NUN! Nach einer Winterpause in Kanada hatten die Reisenden ihr Ingenieurstalent entdeckt und den schwimmbaren Amphibien-Prototyp der Ural 650 entwickelt. Zudem waren die notwendigen finanziellen Mittel zusammengetragen, um in den Fernen Osten Russlands zurückkehren zu können. Hier wartete der absolute Gipfel dieser Reise: 1 600 Kilometer Flussfahrt auf dem entlegenen Kolyma mit einem Floß, das von den Teufelsmotoren der 650iger Ural Maschinen angetrieben wurde hinauf bis zur Mündung in den Arktischen Ozean.

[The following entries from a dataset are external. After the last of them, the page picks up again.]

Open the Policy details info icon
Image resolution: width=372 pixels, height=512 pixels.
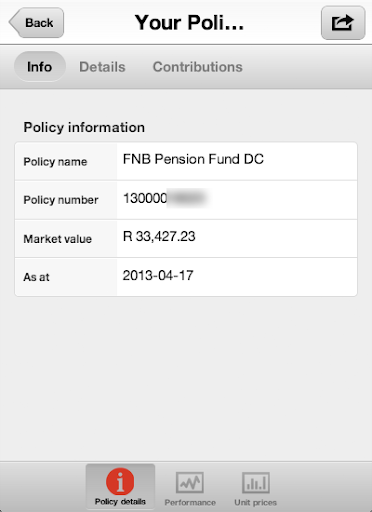(120, 481)
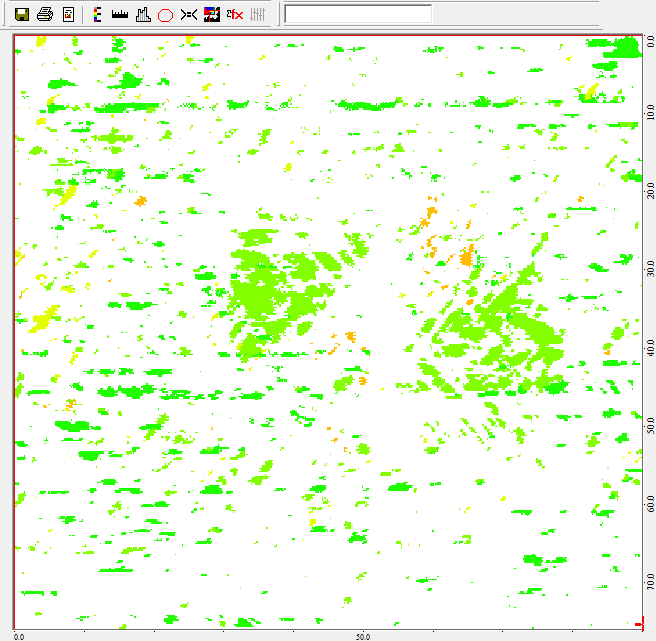Click the 50.0 label on the bottom axis
The width and height of the screenshot is (656, 641).
pos(363,636)
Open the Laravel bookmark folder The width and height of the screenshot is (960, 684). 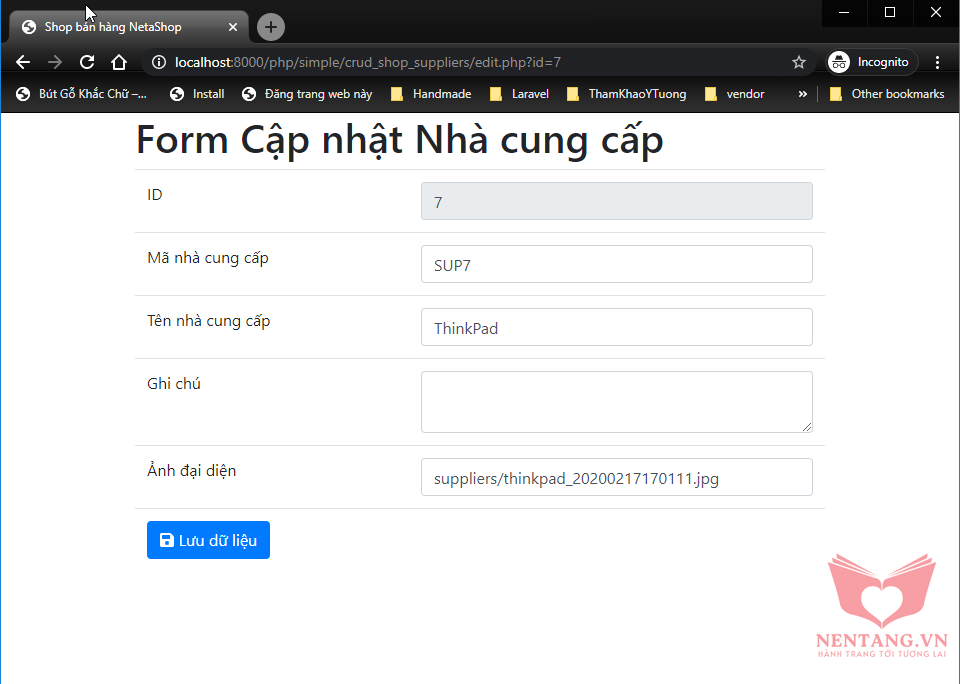[x=519, y=94]
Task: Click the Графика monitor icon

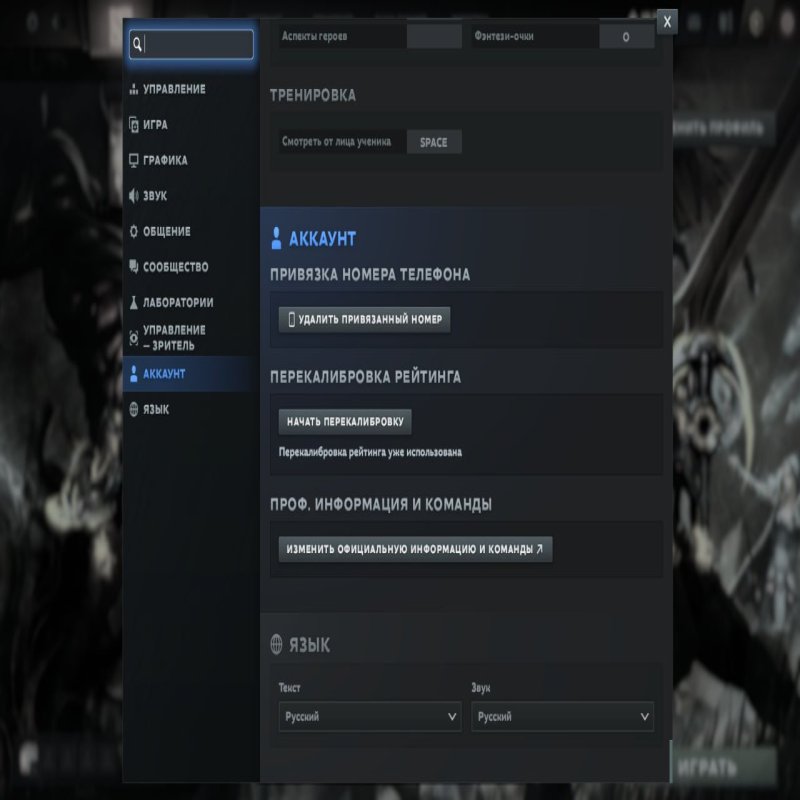Action: pyautogui.click(x=134, y=160)
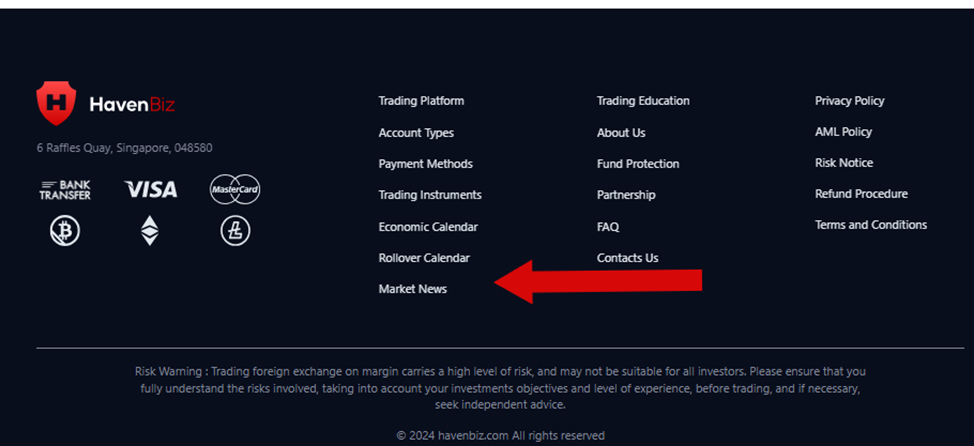The width and height of the screenshot is (974, 446).
Task: Click the Ethereum diamond icon
Action: [x=149, y=230]
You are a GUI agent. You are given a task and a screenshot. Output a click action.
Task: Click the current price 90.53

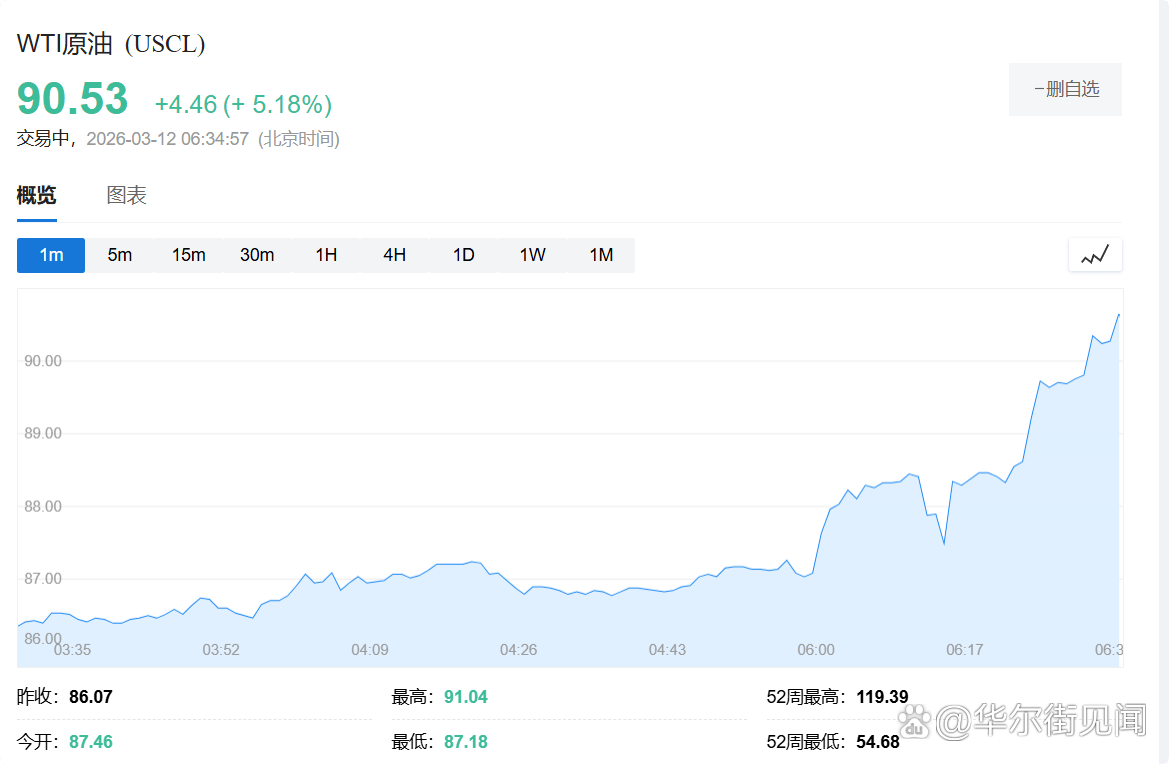pos(73,100)
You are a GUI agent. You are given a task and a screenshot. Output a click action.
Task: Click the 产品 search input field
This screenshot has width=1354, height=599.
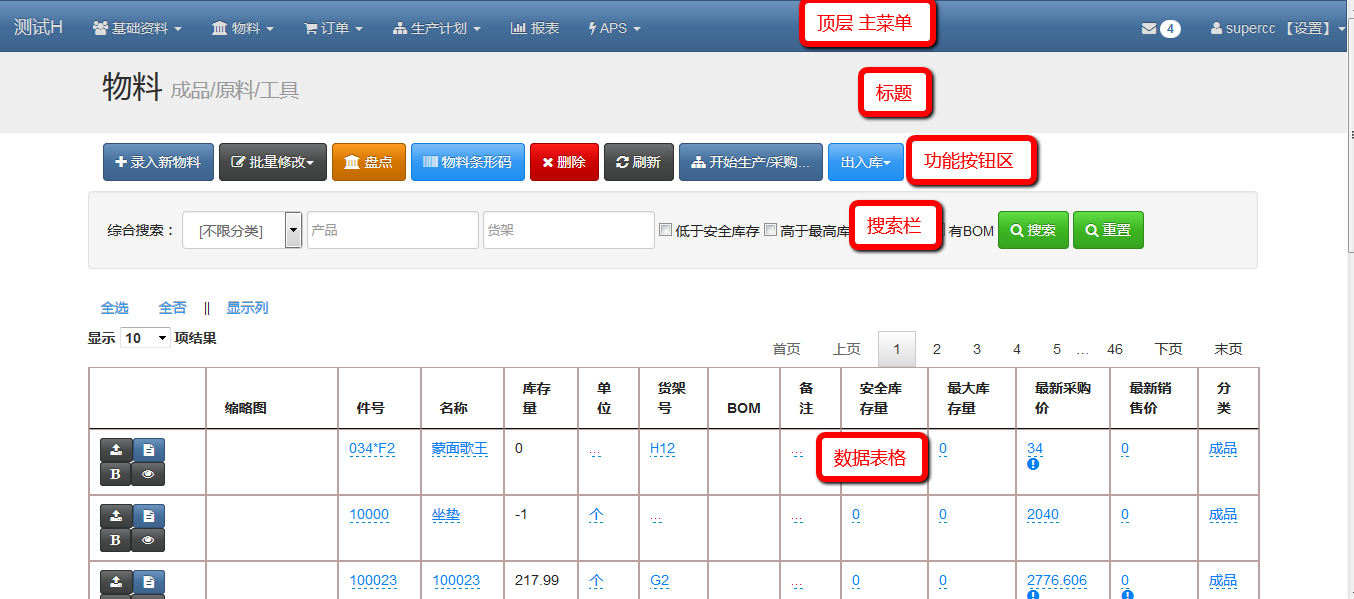tap(392, 230)
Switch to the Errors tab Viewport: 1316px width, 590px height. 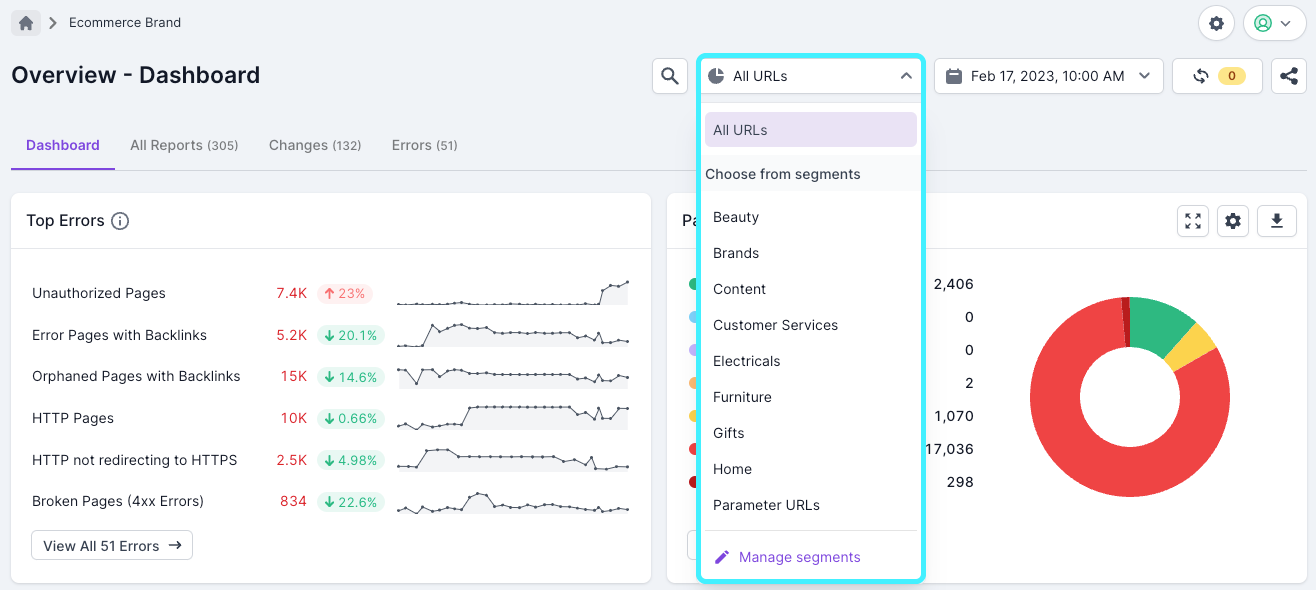point(424,145)
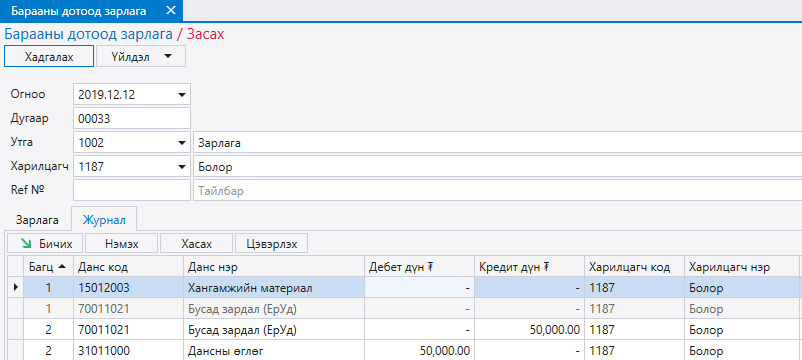Click the 50,000.00 debit amount cell
Viewport: 802px width, 360px height.
tap(419, 351)
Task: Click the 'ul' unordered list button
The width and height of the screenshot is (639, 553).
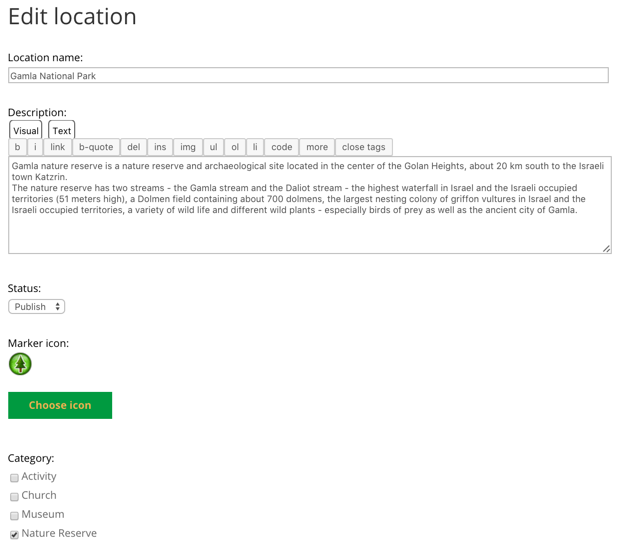Action: (213, 147)
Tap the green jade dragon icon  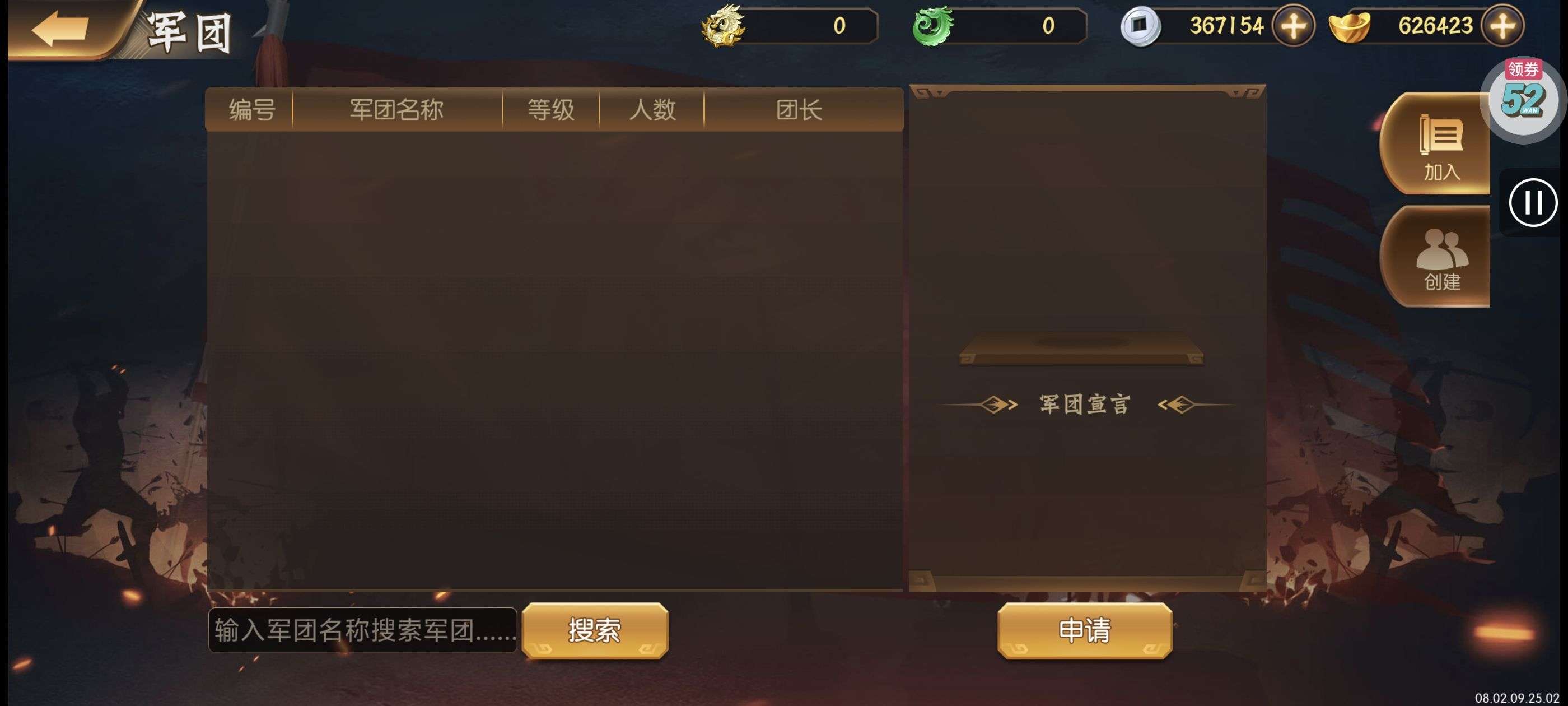(x=932, y=26)
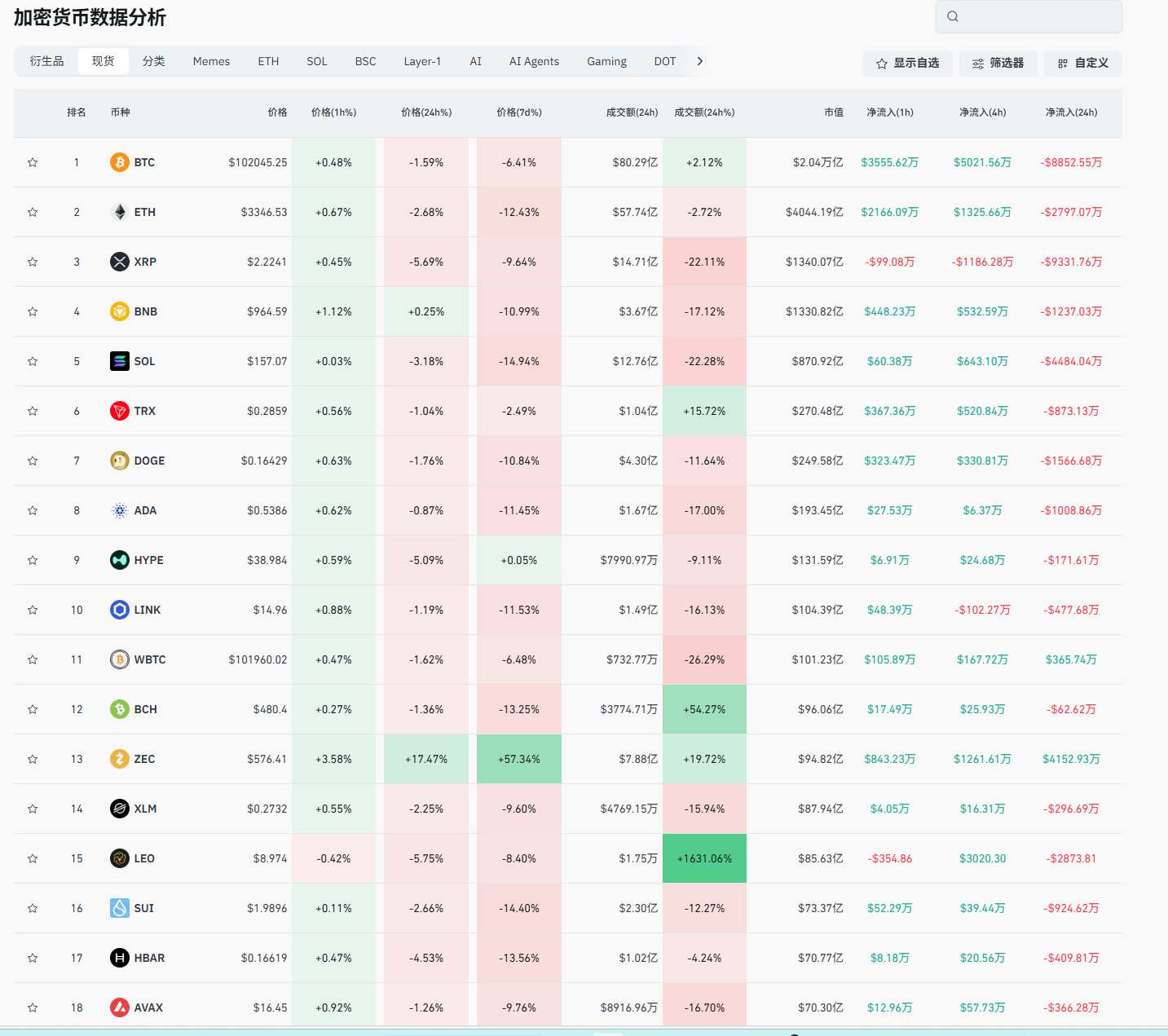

Durch das Tschukotkische Outback ging es anschließend weiter über Kamtschatka auf die andere Seite.
Von Anchorage führte der Weg durch die Weiten Alaskas – bis nach Kanada. Unzählige Pannen waren ein stetiger Begleiter, der ihnen oftmals in Kontakt mit wunderbaren Menschen und atemberaubenden Geschichten brachte. Mit kleineren und größeren Umwegen schließlich auf der Zielgeraden – entlang der Westküste bis nach Los Angeles – trudelten die Weltgereisten am 10.01.2017 um 15:04 Uhr mit Pauken und Trompeten in NEW YORK CITY ein. Gelbe Taxi-Schwärme und das Smartphone-Blitzlichtgewitter ungläubig starrender Fußgänger bereiten einen ungewohnten Empfang und den Auftakt zu einem großartigen Grande Finale.